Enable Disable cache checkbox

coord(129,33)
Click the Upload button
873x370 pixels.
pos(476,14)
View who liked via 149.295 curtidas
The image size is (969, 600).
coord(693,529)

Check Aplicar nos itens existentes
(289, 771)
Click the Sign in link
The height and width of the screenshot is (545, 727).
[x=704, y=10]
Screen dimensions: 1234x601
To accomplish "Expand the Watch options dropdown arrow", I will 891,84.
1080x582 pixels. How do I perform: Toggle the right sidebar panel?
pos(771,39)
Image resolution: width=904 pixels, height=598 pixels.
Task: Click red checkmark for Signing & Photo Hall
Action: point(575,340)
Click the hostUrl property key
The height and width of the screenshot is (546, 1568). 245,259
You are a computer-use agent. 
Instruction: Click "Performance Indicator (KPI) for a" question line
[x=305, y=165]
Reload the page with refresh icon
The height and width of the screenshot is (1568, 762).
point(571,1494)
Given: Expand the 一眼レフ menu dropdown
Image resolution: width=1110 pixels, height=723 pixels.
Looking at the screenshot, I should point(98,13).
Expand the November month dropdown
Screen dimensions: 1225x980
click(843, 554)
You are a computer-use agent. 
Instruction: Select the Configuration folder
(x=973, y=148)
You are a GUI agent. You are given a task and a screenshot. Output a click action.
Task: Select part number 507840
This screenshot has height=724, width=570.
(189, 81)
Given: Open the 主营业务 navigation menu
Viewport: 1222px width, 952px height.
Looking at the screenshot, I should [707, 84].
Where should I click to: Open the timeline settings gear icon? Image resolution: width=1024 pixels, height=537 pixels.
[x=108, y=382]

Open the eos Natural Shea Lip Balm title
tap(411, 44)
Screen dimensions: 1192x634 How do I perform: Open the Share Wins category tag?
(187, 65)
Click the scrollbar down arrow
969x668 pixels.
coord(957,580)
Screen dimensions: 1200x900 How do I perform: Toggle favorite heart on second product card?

* * * *

→ EXERCISE: Make an exact copy of every record listed above.

→ PROBLEM SOLUTION:
Enable Disable cache checkbox

coord(129,33)
Click the Upload button
873x370 pixels.
pos(476,14)
View who liked via 149.295 curtidas
The image size is (969, 600).
coord(693,529)

Check Aplicar nos itens existentes
(289, 771)
Click the Sign in link
The height and width of the screenshot is (545, 727).
[x=704, y=10]
Screen dimensions: 1234x601
To accomplish "Expand the Watch options dropdown arrow", I will 891,84.
1080x582 pixels. How do I perform: Toggle the right sidebar panel?
pos(771,39)
Image resolution: width=904 pixels, height=598 pixels.
Task: Click red checkmark for Signing & Photo Hall
Action: point(575,340)
Click the hostUrl property key
The height and width of the screenshot is (546, 1568). 245,259
You are a computer-use agent. 
Instruction: Click "Performance Indicator (KPI) for a" question line
[x=305, y=165]
Reload the page with refresh icon
The height and width of the screenshot is (1568, 762).
point(571,1494)
Given: Expand the 一眼レフ menu dropdown
Image resolution: width=1110 pixels, height=723 pixels.
Looking at the screenshot, I should point(98,13).
Expand the November month dropdown
Screen dimensions: 1225x980
click(843, 554)
You are a computer-use agent. 
Instruction: Select the Configuration folder
(x=973, y=148)
You are a GUI agent. You are given a task and a screenshot. Output a click action.
Task: Select part number 507840
This screenshot has height=724, width=570.
(189, 81)
Given: Open the 主营业务 navigation menu
Viewport: 1222px width, 952px height.
Looking at the screenshot, I should [707, 84].
Where should I click to: Open the timeline settings gear icon? Image resolution: width=1024 pixels, height=537 pixels.
[x=108, y=382]

Open the eos Natural Shea Lip Balm title
tap(411, 44)
Screen dimensions: 1192x634 How do I perform: Open the Share Wins category tag?
(187, 65)
Click the scrollbar down arrow
969x668 pixels.
coord(957,580)
Screen dimensions: 1200x900 How do I perform: Toggle favorite heart on second product card?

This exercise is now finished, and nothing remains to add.